The Infrastructure Play: Beyond Transfer Fees
Wise’s 2023 annual report signals a decisive strategic inflection: revenue from non-transfer services — multi-currency accounts, business banking, card issuance, and API-driven payouts — now contributes 42% of total income, up from 28% in 2021. This isn’t diversification for its own sake; it reflects a deliberate pivot toward embedded financial infrastructure. Rather than selling point-in-time FX services, Wise now licenses its settlement engine, compliance layer, and ledger architecture to fintechs and neobanks — a model increasingly mirroring Stripe’s approach to payments infrastructure.
This shift also explains Wise’s aggressive licensing expansion: holding full e-money institution status in the UK and EU, a Money Transmitter License in 49 US states, and recently securing an Australian Financial Services Licence (AFSL) — enabling local AUD account issuance and direct APCA settlement. Each license unlocks not just market access, but deeper integration into domestic payment rails like Australia’s NPP and the EU’s SEPA Instant Credit Transfer scheme.
Regulatory Arbitrage Meets Real-Time Settlement
Three Pillars Driving Wise’s Settlement Strategy
- Local currency liquidity pools: Wise now holds >€2.1 billion in onshore liquidity across 12 jurisdictions — reducing reliance on correspondent banking and cutting average settlement latency from 12 hours to under 90 seconds for intra-SEPA transfers.
- Direct rail connectivity: Integration with India’s UPI (via NPCI partnership), Brazil’s PIX, and Singapore’s FAST allows Wise to route payments natively — bypassing SWIFT entirely for eligible corridors and lowering marginal cost per transaction by ~65%.
- Automated compliance orchestration: Its proprietary KYC/AML engine processes over 17 million identity verifications annually, dynamically adapting to jurisdiction-specific rules — a capability now offered as a white-label service to third-party platforms.
Crucially, Wise’s regulatory posture avoids the ‘license stacking’ trap common among global fintechs. Instead of operating through dozens of shell entities, it leverages passporting rights under EU’s PSD3 framework and pursues ‘single-entity, multi-jurisdiction’ authorizations — a structure that simplifies audit trails, reduces capital duplication, and accelerates time-to-market for new features.
The Wallet Conundrum: When Multi-Currency Isn’t Enough
Wise’s multi-currency account remains its most widely adopted product — yet adoption plateaued at 6.2 million active users in Q1 2024, despite strong growth in business accounts (+39% YoY). The bottleneck? User behavior. Data from WalletWireHub’s 2024 Cross-Border Wallet Benchmark shows that while 78% of Wise users hold balances in ≥3 currencies, only 12% initiate more than one cross-border transaction per month — suggesting the wallet functions more as a treasury tool than a daily-use payment instrument.

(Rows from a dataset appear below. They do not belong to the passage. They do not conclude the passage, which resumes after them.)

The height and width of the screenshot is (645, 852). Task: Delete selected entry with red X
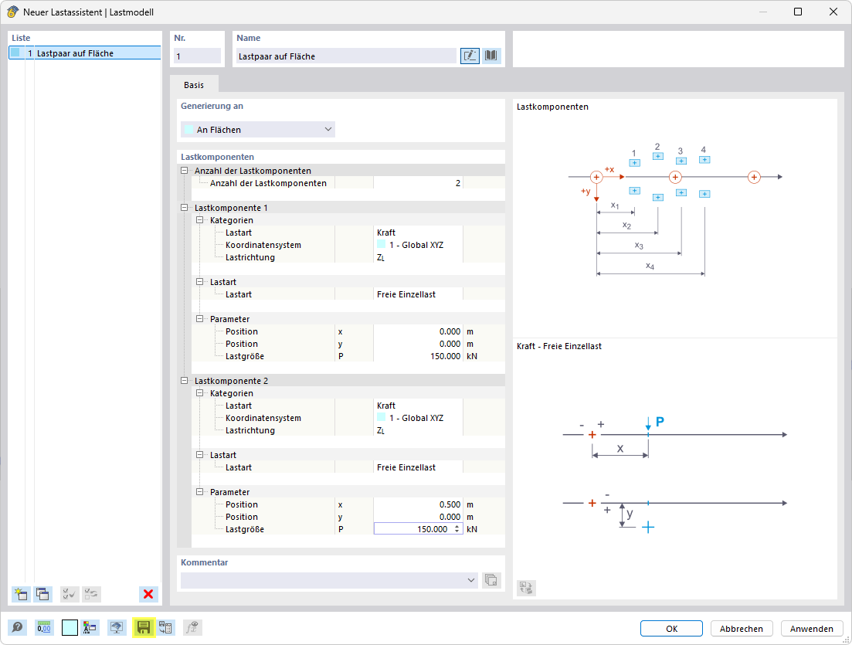(148, 594)
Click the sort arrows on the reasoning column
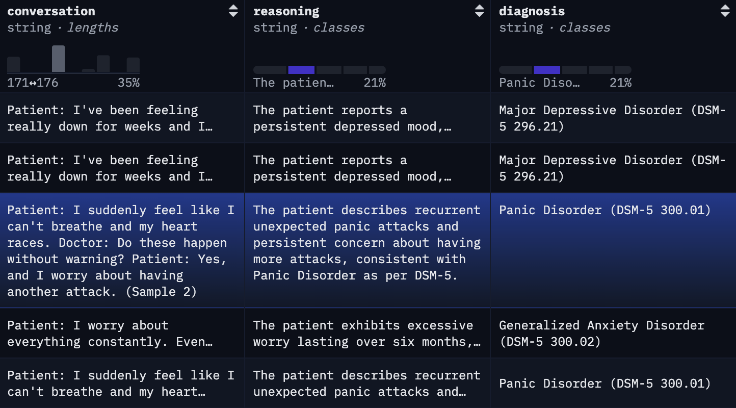The image size is (736, 408). (479, 11)
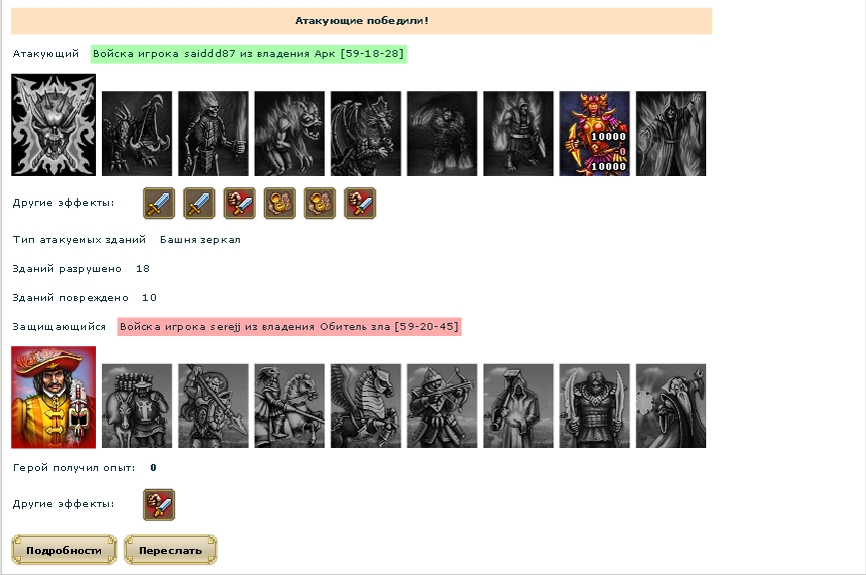Click the first gold coins effect icon
The height and width of the screenshot is (575, 866).
pyautogui.click(x=280, y=203)
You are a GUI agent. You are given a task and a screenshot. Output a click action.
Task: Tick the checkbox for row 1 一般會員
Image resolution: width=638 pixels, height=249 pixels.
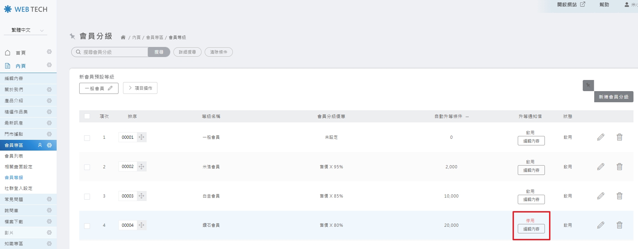[87, 138]
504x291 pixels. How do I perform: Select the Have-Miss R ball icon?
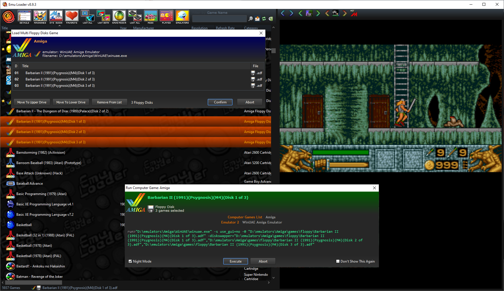119,17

This insight underscores a broader industry tension: digital wallets optimized for FX efficiency rarely succeed as primary spending vehicles without local merchant acceptance, QR-based interoperability, or seamless debit functionality. Wise’s recent rollout of virtual and physical cards tied to local IBANs in 15 markets — coupled with its partnership with Mastercard’s Send network — signals recognition that true borderless utility requires participation in domestic POS ecosystems, not just international settlement layers.
As central banks accelerate CBDC interoperability pilots and ISO 20022 adoption nears critical mass across major corridors, Wise’s evolution mirrors a sector-wide transition: from optimizing discrete payment moments to architecting continuous, compliant, and composable financial flows. Its next frontier won’t be cheaper transfers — it will be invisible ones.